### AIM
Copy out every line in the rows below that contains the word "Toggle". Only matches with the same capitalization count.

-- START --

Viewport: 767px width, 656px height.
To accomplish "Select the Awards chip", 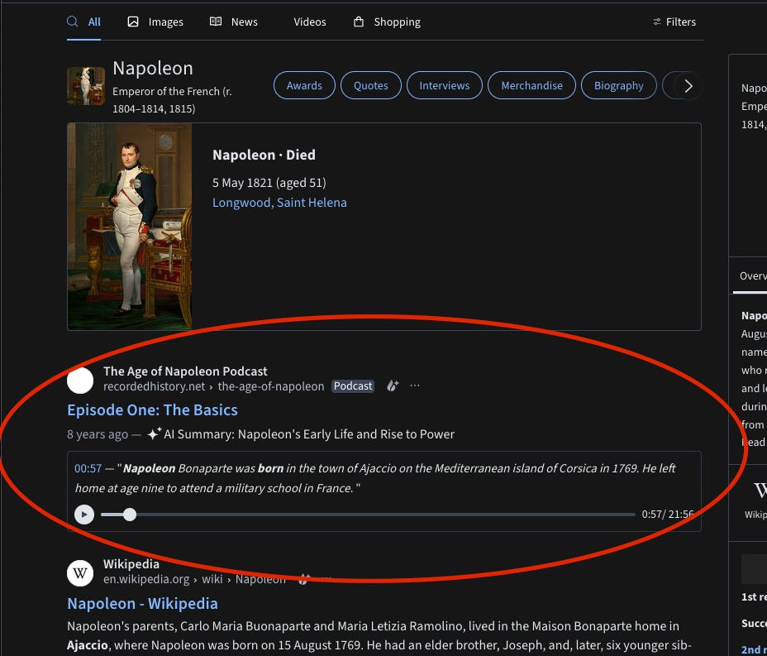I will (304, 85).
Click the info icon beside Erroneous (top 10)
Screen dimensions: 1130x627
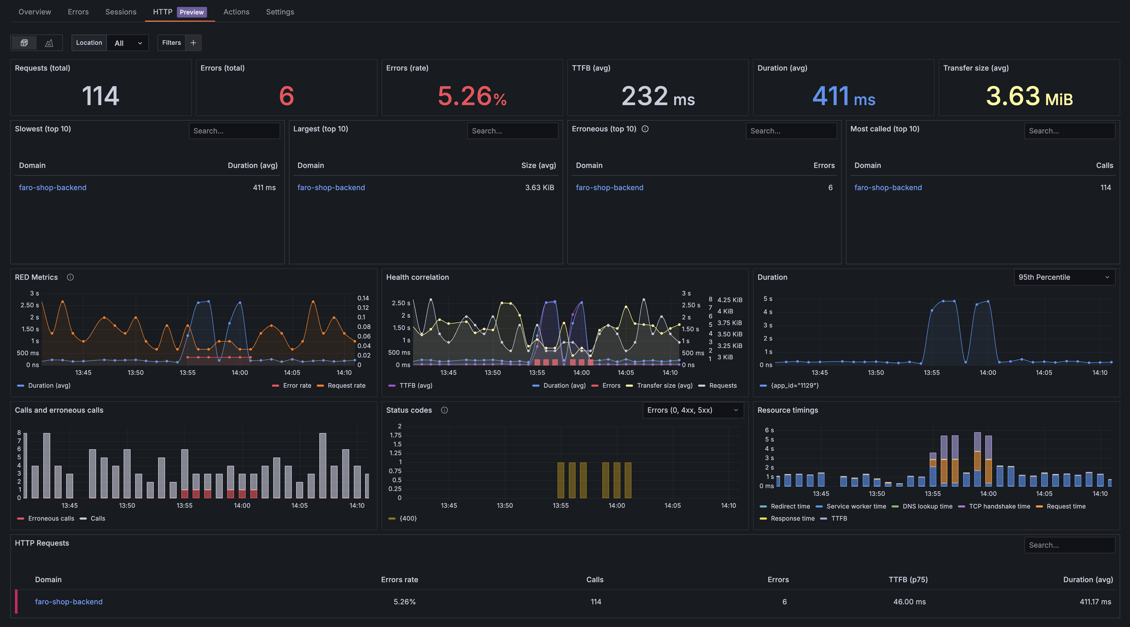click(645, 129)
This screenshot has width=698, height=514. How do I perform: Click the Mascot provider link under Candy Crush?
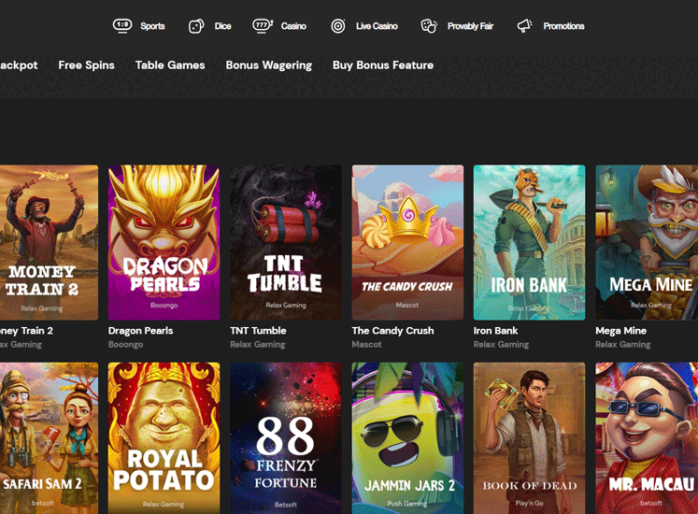366,345
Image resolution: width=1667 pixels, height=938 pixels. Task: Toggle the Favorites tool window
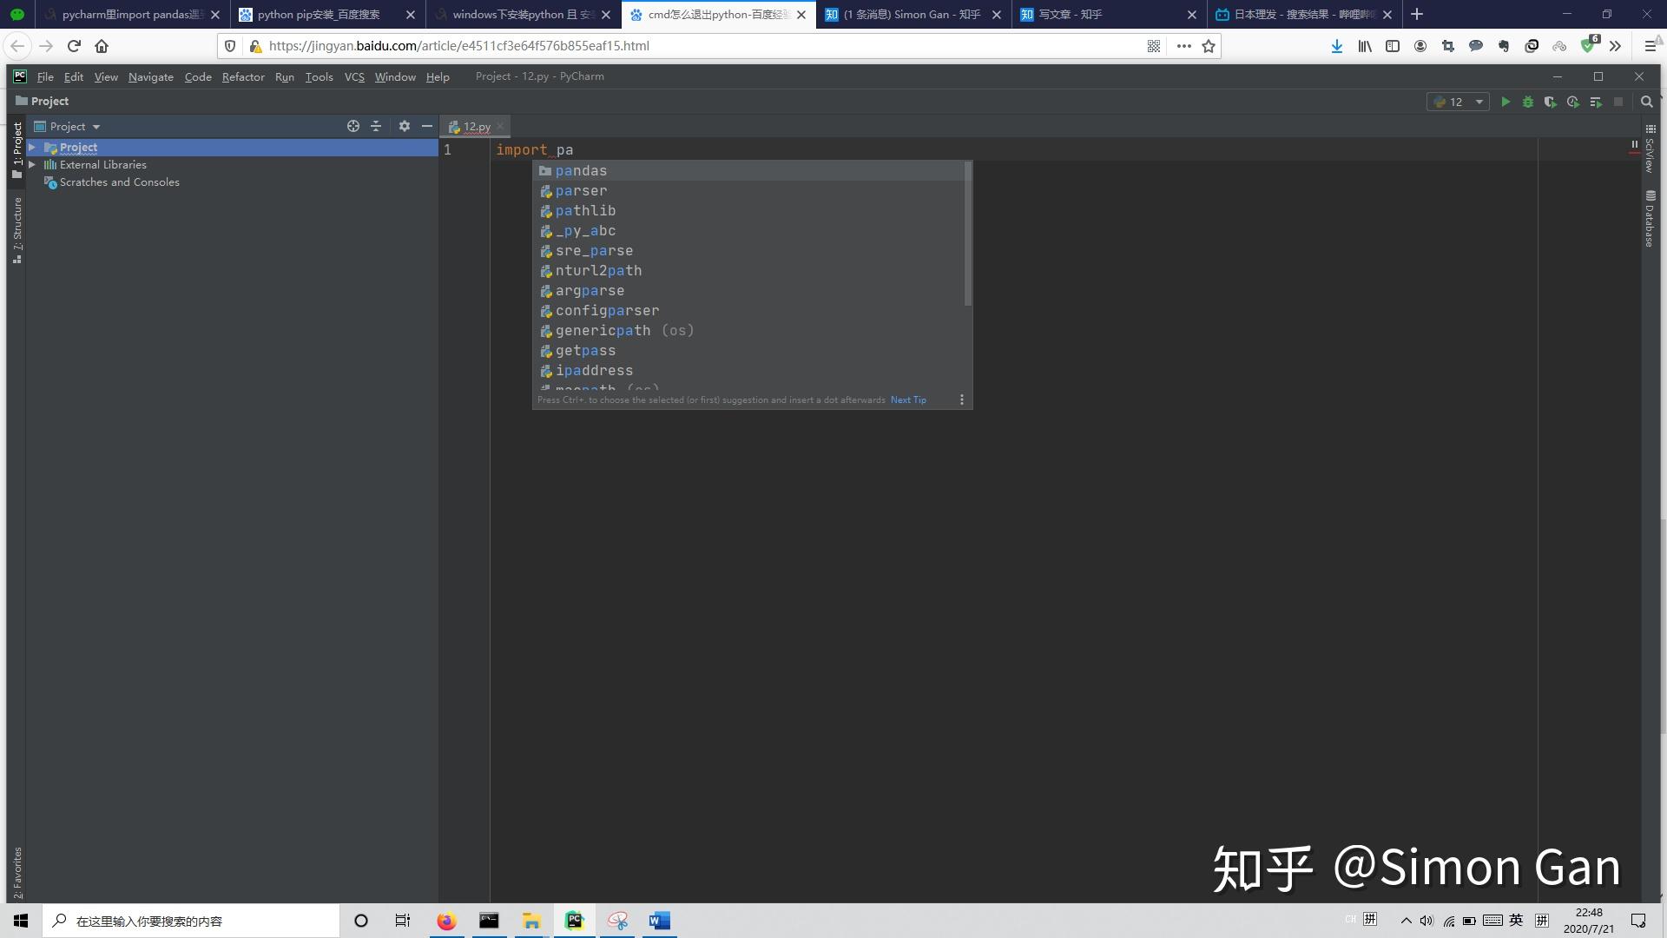[x=16, y=869]
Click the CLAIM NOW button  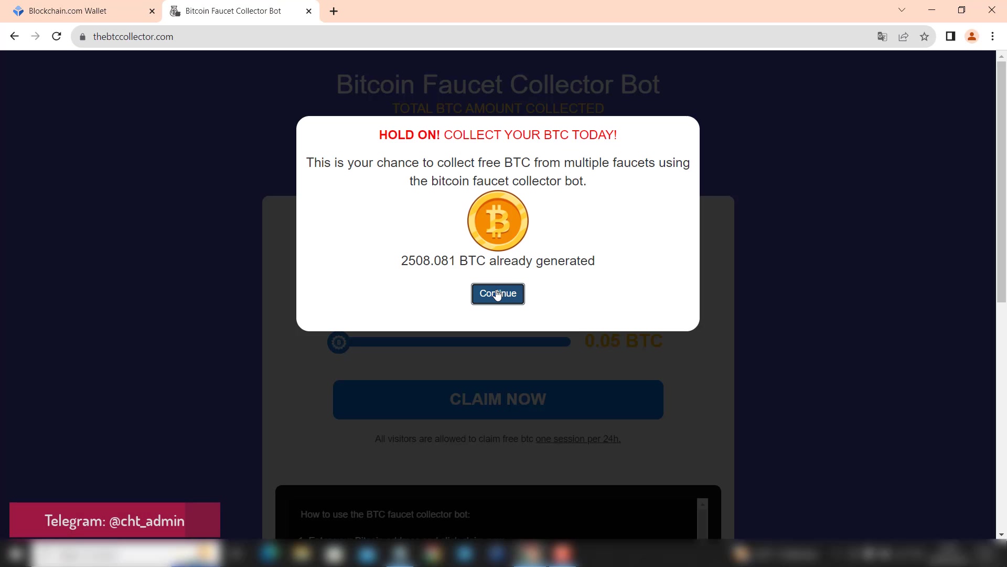point(498,399)
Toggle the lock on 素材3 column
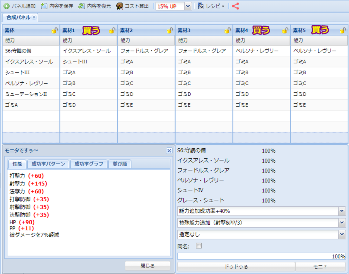349x274 pixels. [x=227, y=31]
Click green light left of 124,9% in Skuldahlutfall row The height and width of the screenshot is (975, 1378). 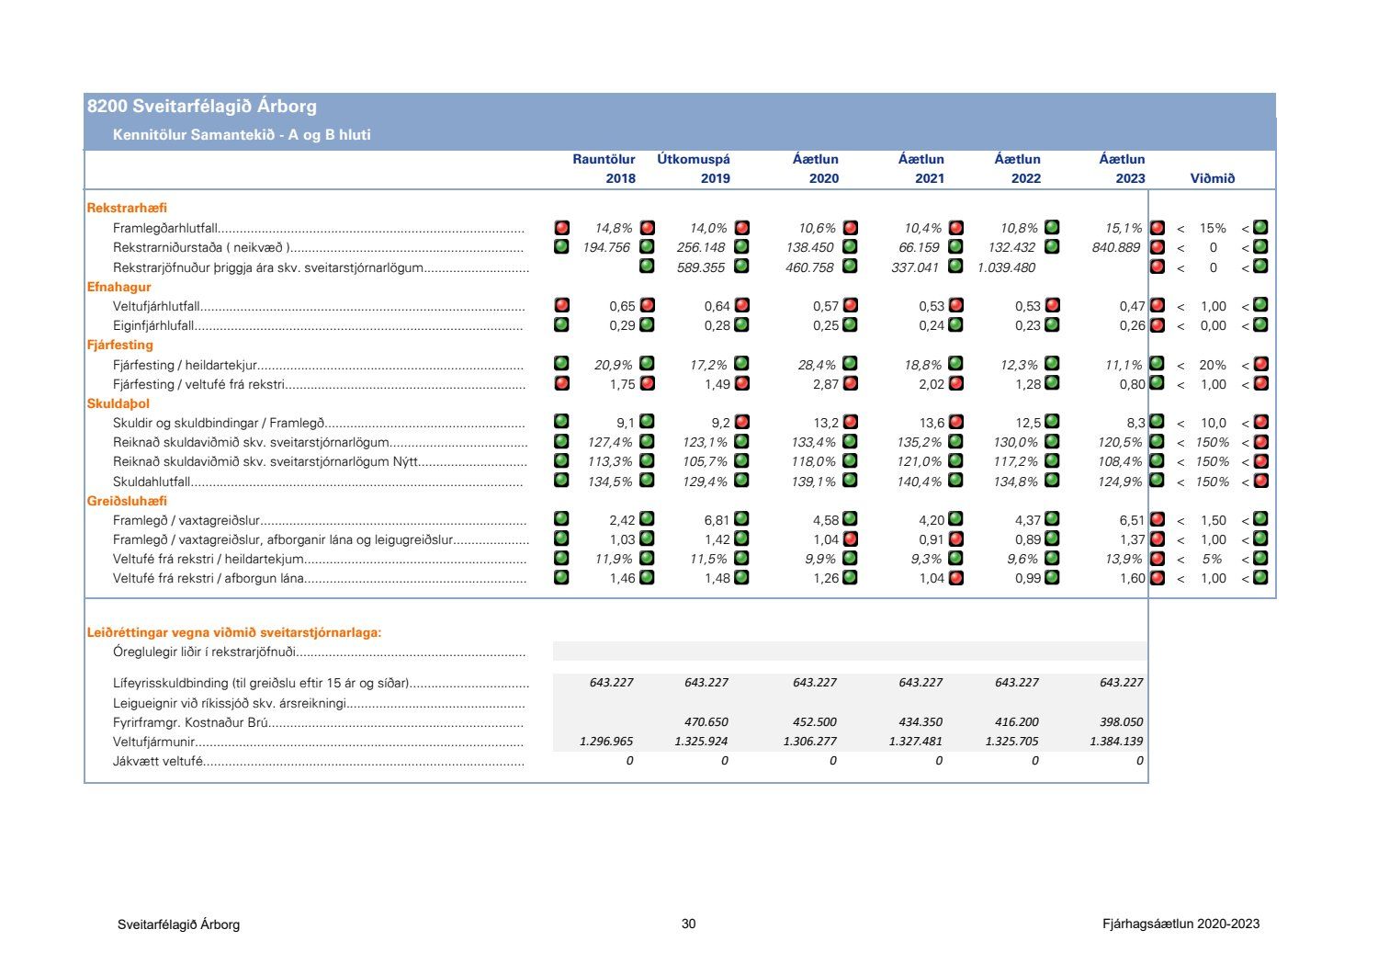tap(1052, 480)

-- END --

### RESULT OF THIS TASK
Image resolution: width=1667 pixels, height=938 pixels. Task: Toggle the Favorites tool window
Toggle the lock on 素材3 column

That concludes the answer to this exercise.